▶ Source document
-- Begin --

Rain, rain, come this way

rosefolly
14 years ago

After three years of drought here in California and the west, we are expecting a wetter winter from El Niño. I see a prediction for rain off and on all next week.

This is just what we've been waiting for. I have 28 pounds of native grass seed. A man is coming tomorrow to till the weedy areas between my orchard, vegetable beds, and ornamental beds and dig in compost and fertilizer. Then we let the rain do its bit, sprouting as many weed seeds as possible. After a month we kill off the weeds and plant the grass seed. Next we water for a few months -- this is where the rain comes in handy -- and in the end, a meadow of native fescues and others instead of what is there now, as follows: oxalis, tarweeds, pineapple weeds, mustard, shepherd's purse, sowthistle, cudweeds, filaree, bindweed, groundsel, speedwell, burclover, knotweed, thistles both milk and Canadian, purslane, scarlet pimpernel, malva and many exotic annual grasses, as well as patches of the dreaded bermuda grass. Yes, I have them all. I once went on the UC Davis list of common California weeds and I had almost all of them, skipping only those that require wet conditions.

-- End --

[Saved data entries]
-- Begin --

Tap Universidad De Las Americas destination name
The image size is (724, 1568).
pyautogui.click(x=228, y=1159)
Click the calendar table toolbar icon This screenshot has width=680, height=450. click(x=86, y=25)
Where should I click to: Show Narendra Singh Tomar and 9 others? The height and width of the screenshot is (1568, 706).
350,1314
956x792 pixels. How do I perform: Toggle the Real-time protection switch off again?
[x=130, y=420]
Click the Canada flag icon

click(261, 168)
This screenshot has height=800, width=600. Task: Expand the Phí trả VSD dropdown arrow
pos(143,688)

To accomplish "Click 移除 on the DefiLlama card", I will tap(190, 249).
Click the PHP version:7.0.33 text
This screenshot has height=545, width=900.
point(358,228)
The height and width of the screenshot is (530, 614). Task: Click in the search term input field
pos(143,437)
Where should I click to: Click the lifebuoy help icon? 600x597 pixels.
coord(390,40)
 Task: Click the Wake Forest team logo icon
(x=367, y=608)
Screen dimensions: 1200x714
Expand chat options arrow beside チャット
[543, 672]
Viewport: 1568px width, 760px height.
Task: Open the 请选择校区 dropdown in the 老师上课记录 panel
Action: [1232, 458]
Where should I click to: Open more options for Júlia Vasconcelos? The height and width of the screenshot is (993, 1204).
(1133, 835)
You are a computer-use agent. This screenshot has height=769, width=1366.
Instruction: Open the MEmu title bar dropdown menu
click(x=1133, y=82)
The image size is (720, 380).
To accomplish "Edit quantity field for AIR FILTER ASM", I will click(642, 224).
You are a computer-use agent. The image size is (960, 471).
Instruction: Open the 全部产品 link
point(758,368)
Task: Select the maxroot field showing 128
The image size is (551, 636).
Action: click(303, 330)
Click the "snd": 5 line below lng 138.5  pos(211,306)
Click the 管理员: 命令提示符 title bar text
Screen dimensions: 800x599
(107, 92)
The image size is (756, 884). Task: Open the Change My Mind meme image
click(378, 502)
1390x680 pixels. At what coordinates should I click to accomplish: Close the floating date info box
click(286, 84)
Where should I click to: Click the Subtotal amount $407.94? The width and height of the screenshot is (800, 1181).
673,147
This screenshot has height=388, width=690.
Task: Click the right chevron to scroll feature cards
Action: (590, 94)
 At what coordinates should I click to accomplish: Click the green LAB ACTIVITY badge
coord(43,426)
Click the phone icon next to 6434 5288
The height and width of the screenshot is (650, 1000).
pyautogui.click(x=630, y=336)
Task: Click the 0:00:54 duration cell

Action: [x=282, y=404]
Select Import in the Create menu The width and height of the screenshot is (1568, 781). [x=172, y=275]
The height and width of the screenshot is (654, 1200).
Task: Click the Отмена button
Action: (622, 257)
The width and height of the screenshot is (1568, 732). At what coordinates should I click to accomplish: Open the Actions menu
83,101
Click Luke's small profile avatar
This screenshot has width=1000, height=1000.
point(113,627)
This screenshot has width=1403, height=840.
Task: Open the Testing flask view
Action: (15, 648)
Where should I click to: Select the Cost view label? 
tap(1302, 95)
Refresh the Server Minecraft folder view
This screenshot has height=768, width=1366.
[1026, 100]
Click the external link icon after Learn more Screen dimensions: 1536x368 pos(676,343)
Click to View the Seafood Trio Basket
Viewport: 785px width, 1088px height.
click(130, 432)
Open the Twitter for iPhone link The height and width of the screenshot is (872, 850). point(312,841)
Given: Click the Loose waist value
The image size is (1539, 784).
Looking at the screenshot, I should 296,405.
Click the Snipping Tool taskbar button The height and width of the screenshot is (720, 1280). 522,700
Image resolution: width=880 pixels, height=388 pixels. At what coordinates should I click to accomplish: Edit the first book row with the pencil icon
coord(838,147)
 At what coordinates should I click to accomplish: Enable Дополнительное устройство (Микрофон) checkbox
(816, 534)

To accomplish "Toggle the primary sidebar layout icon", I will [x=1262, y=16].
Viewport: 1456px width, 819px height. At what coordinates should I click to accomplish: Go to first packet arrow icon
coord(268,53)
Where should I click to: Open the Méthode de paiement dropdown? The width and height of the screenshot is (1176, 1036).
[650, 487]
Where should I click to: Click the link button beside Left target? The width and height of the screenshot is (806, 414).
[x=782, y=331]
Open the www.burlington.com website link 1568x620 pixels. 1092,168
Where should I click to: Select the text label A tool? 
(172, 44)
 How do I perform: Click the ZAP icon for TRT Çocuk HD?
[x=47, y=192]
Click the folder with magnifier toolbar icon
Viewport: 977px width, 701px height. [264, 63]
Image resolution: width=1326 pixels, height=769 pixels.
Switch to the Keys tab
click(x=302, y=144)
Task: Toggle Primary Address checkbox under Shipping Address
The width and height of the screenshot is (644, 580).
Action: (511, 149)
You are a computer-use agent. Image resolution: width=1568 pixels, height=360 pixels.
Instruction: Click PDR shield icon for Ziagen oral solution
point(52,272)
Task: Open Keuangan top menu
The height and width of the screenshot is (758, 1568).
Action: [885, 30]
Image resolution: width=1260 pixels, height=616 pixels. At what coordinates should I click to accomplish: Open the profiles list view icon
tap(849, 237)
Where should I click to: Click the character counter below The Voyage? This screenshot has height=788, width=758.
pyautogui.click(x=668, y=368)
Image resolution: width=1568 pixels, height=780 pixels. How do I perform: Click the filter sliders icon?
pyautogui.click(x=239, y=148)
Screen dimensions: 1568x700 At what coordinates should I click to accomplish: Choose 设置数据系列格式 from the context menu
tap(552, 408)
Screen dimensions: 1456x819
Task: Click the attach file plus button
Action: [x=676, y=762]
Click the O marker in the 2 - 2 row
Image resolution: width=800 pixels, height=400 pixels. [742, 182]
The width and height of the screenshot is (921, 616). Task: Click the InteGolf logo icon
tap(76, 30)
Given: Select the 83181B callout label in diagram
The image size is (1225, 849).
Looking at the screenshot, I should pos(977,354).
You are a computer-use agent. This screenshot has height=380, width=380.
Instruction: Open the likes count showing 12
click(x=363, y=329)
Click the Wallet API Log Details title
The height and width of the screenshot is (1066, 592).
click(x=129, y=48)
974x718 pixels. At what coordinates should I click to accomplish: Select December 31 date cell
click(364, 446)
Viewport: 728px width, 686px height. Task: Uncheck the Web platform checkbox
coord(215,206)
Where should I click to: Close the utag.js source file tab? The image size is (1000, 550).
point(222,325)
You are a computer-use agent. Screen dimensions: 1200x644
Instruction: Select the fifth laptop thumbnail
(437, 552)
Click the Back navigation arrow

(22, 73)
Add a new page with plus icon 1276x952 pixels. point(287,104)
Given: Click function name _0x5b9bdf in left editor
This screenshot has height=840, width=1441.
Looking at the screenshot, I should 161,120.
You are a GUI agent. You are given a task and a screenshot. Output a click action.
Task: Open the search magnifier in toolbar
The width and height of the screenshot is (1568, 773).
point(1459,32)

-- End --

▶ Task requirements
(1) Repeat, word for word, the saved data entries rows from the first row through the line containing "will tap(190, 249).".
(2) Continue the post about using winter rain to replace a weedy yard with a native grass meadow, starting after its last sentence.

▶ Answers to the problems
(1)
Tap Universidad De Las Americas destination name
The image size is (724, 1568).
pyautogui.click(x=228, y=1159)
Click the calendar table toolbar icon This screenshot has width=680, height=450. click(x=86, y=25)
Where should I click to: Show Narendra Singh Tomar and 9 others? The height and width of the screenshot is (1568, 706).
350,1314
956x792 pixels. How do I perform: Toggle the Real-time protection switch off again?
[x=130, y=420]
Click the Canada flag icon

click(261, 168)
This screenshot has height=800, width=600. Task: Expand the Phí trả VSD dropdown arrow
pos(143,688)

To accomplish "Click 移除 on the DefiLlama card", I will tap(190, 249).

(2)
There has never been a lawn here. It is a semi-wild area on a hillside. There simply isn't enough water here to do a lawn even if I wanted to, and I don't. I don't fool myself that all these weeds will go away, but I dearly hope that this effort will help me make them more manageable. I don't mind pulling weeds if grasses replace them, rather than bare dirt that washes down the hill, or at best, more weeds.

And I also hope that my roses and bulbs and flowers will look prettier surrounded by long clumping grasses than they do by weeds! More cottage-y and less neglected.